Swift is an open-source, highly available, distributed, eventually-consistent object storage system. As the project has matured, so has the need to store more and more data. Objects in swift are tracked in the containers they are placed and a container in essence is a SQLite database which is distributed throughout the cluster. As the number of objects in a container increases, so does latency meaning larger sites have moved to using expensive solid state drives (SSDs) for container storage, but there has to be a better way we can solve this in software, right?
For this presentation we'll cover the design decisions that have enabled Swift's success, and then show how these same decisions need to be revisited as we cater for the ever increasing size of containers. We'll consider a proof of concept container sharding implementation that attempts to address a few of these limitations, allowing for larger datasets to be deployed on cheaper commodity hardware, splitting a container database over many databases and nodes.
We won't just present the final solution, but we'll iterate over the different approaches tried, so that you can learn from our mistakes and lessons learnt.

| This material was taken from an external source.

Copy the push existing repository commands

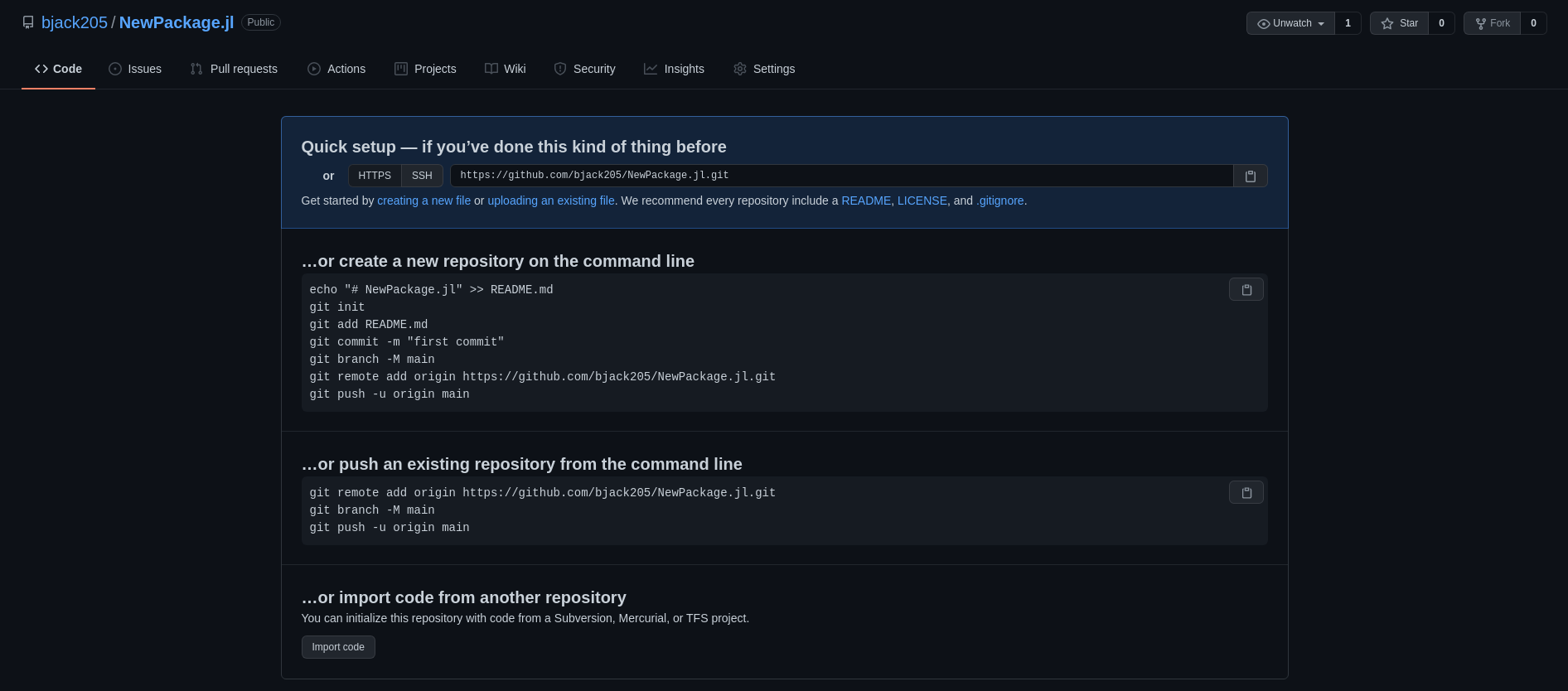pyautogui.click(x=1246, y=492)
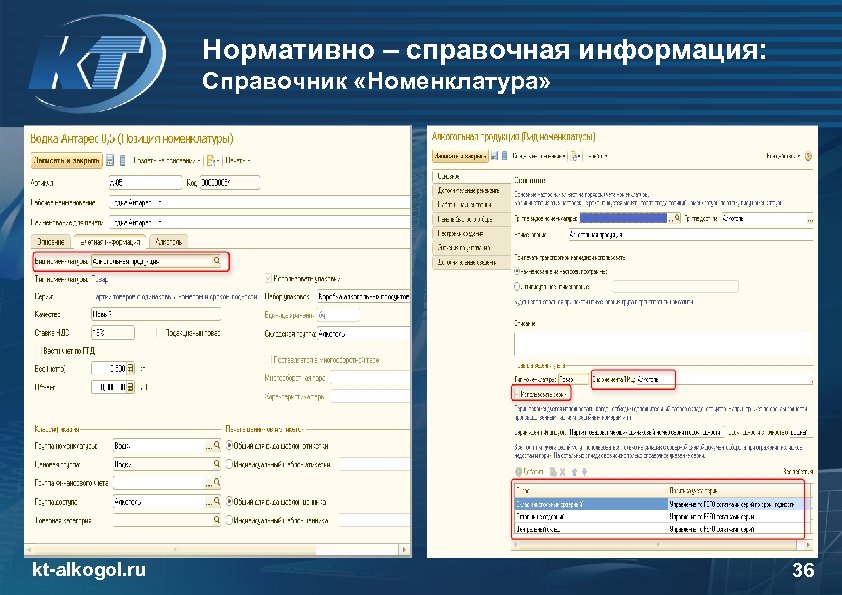The height and width of the screenshot is (595, 842).
Task: Switch to the Описание tab
Action: 50,242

Matthew is a software engineer working at Rackspace Australia, more specifically Rackspace Private Cloud where he primarily works on upstream OpenStack as a Swift core. Based in Melbourne, he spends his time hacking on Swift. Matthew was the co-founder of the Kororaa Linux distribution which has given him careers in both Linux system administration and software development. During his time with Rackspace he has worked both as an Enterprise Linux Sysadmin based in the UK and is now back at his roots as software developer in Australia.